Using atomistic molecular dynamics simulations of transcription factor-DNA complexes, we will computationally map the DNA-binding affinity landscapes of a set of four human transcription factors. The key calculation to be performed is the change in binding free energy for the transcription factor to the DNA as a function of DNA sequence changes. For this purpose we will employ a novel method for non-equilibrium free energy calculations based on the Crooks-Gaussian intersection (CGI). CGI has previously been shown to yield excellent results in testing on a limit set of DNA sequence changes. In addition to its demonstrated accuracy, CGI has the benefit that most simulation time is spent sampling the (physically correct) endpoint states of the calculation rather than non-physical intermediates; thus, in addition to obtaining information on the changes in binding affinity, we will be able to obtain insight into the biophysical basis of interactions of each transcription factor with a variety of sequences. Our new method, multistate Crooks-Gaussian intersection (mCGI), builds on the strengths of CGI while generalizing the approach to more complex biomolecules with many energetically accessible structures.
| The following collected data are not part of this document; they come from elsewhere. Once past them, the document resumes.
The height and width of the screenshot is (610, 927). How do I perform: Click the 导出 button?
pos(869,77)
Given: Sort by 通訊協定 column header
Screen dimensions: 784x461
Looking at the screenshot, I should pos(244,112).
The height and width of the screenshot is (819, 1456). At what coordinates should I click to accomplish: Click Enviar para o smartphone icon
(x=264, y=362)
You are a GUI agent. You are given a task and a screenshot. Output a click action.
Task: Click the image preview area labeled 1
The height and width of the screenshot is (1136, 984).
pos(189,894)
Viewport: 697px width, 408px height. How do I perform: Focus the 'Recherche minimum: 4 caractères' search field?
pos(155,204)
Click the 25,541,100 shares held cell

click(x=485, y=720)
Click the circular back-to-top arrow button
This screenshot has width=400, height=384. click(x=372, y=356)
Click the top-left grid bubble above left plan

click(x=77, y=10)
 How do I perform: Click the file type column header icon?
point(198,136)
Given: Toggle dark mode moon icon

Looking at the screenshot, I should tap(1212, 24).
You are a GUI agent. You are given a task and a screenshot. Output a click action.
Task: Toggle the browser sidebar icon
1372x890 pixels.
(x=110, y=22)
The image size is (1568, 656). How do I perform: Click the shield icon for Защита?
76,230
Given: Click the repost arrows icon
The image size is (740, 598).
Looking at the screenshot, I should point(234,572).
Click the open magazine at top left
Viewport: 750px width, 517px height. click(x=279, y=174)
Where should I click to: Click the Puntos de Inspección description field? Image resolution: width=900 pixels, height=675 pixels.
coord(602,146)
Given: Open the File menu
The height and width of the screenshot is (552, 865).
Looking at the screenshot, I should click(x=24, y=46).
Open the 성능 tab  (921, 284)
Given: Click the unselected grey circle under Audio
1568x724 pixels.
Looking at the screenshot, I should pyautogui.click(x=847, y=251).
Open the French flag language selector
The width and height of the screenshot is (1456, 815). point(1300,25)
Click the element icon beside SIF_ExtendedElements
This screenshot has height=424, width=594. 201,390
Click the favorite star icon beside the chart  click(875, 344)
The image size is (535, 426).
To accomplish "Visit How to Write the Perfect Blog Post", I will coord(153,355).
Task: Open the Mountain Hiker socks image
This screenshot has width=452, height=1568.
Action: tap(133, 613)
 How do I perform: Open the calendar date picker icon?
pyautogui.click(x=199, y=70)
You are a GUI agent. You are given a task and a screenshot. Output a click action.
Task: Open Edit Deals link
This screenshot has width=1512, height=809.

The key computational challenge requiring the use of Blue Waters is the massive number and duration of simulations required to obtain a precise, quantitative map of the binding affinity of a TF for the relevant range of DNA sequences. Transcription factor binding sites tend to be 8-10 nucleotides in length, so in principle a comprehensive map of binding affinities would require consideration of 48-410 sequences. However, in practice, experimentally obtained maps show that only 40-100 sequences would need to be calculated to obtain an essentially complete landscape, as the remainder of the sequence space contains one or more interactions that are so unfavorable that those sequences make no meaningful contribution to TF binding. Thus, for each TF we will begin from a single known binding sequence and systematically map the changes in binding free energy for a progressive series of mutations, pruning all mutational paths which reduce the binding affinity by more than a specified threshold. Even with this strategy, however, obtaining accurate free energy calculations for ~100 mutations will require 10-20 microseconds of calculation on a system of several hundred thousand atoms for a single transcription factor. Such calculations are only possible using the massive resources provided by Blue Waters.
Once we have obtained binding affinity maps for our initially targeted transcription factors, we will compare them with experimental results on the same systems to validate (and refine as needed) computational protocols for allowing reliable in silico determination of affinity landscapes for DNA binding proteins. In addition, we will analyze our trajectories to obtain completely novel insight into the structural basis for these affinity landscapes, and catalog the effects of the binding of different transcription factors on DNA structure, which appears likely to play a key role in the interplay between different transcription factors regulating the same gene in vivo. Our work will both yield crucial insight into the molecular basis of gene regulation, and pave the way toward increasingly accurate computational models of biological processes.